Разсматривая, такимъ образомъ, Красоту, какъ надлежащую мою область, я нашелъ, что слѣдующій мой вопросъ относился къ тому настроенію въ высшемъ проявленіи Красоты -- и весь опытъ показывалъ, что такое настроеніе есть тонъ печали. Красота какого бы то ни было рода. въ высшемъ ея развитіи, неизмѣнно возбуждаетъ впечатлительную душу до слезъ. Печаль является, такимъ образомъ, наиболѣе законнымъ изъ всѣхъ поэтическихъ настроеній.
Послѣ того какъ область и настроеніе были такимъ образомъ выяснены, я обратился къ обычной прелюдіи, имѣя въ виду получить какую-нибудь художественную приправу, которая могла бы служить мнѣ основной нотой при построеніи поэмы -- найти какой-нибудь стержень, на которомъ могла бы вращаться вся машина. Тщательно размышляя обо всѣхъ обычныхъ художественныхъ эффектахъ,-- или, вѣрнѣе, мѣткихъ пріемахъ, въ театральномъ смыслѣ -- я не преминулъ немедленно увидать, что никакой пріемъ не имѣлъ такого всеобщаго примѣненія, какъ припѣвъ. Всеобщность примѣненія въ достаточной мѣрѣ убѣждала меня въ выгодной его цѣнности, и избавляла меня отъ необходимости подвергнуть его анализу. Я разсмотрѣлъ его, однако, въ отношеній его способности къ усовершенствованію, и вскорѣ увидалъ, что онъ находится въ первобытномъ состояніи. Припѣвъ, какъ онъ обыкновенно употребляется, не только ограничивается лирическимъ стихомъ, но и зависитъ въ смыслѣ впечатлѣнія отъ силы монотонности -- какъ въ звукѣ, такъ и въ мысли. Удовольствіе выводится единственно лишь изъ чувства тождества -- повторенія. Я рѣшилъ внести разнообразіе въ эффектъ, и такимъ образомъ повысить его, держась въ общемъ монотонности звука, между тѣмъ какъ я постоянно варьировалъ монотонность мысли; то-есть я рѣшилъ производить безпрерывно новые эффекты, видоизмѣняя примѣненіе припѣва -- причемъ самъ припѣвъ, въ большей части, остается неизмѣннымъ.

#### Задания
1 > Какое настроение статья называет наиболее законным из всех поэтических настроений?
2 > Напишите продолжение статьи о припеве, начиная после её последнего предложения.

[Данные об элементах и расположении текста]
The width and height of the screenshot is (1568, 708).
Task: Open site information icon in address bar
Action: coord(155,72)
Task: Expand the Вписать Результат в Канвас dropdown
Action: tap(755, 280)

#### Решённые задания
1 > Печаль.

2 >
Установивъ эти пуикты, я подумалъ затѣмъ о томъ, какого свойства долженъ быть мой припѣвъ. Разъ примѣненіе его должно повторно видоизмѣняться, ясно было, что самъ припѣвъ долженъ быть краткимъ, ибо при частыхъ видоизмѣненіяхъ примѣненія какой-либо длинной мысли возникли бы непреоборимыя затрудненія. Легкость варіаціи находилась бы, конечно, въ прямомъ отношеніи къ краткости мысли. Это сразу привело меня къ одному слову, какъ къ наилучшему припѣву.
Тутъ возникъ вопросъ относительно характера этого слова. Разъ я надумалъ прибѣгнуть къ припѣву, раздѣленіе поэмы на строфы было логическимъ слѣдствіемъ, припѣвъ долженъ былъ составлять заключеніе каждой строфы. Не было сомнѣнія, что это заключеніе должно было быть звучнымъ и имѣющимъ длительную выразительность, чтобы имѣть силу, и эти соображенія неизбѣжно привели меня къ долгому о, какъ наиболѣе звучной гласной, въ соединеніи съ р, какъ наиболѣе выразительной согласной.
Разъ звукъ припѣва былъ рѣшенъ, нужно было выбрать слово, воплощающее его, и въ то же время съ наивозможной полнотой гармонирующее съ предрѣшеннымъ настроеніемъ поэмы. Въ такомъ изысканіи было абсолютно невозможно проглядѣть слово "Nevermore". На самомъ дѣлѣ, оно первымъ представилось мнѣ.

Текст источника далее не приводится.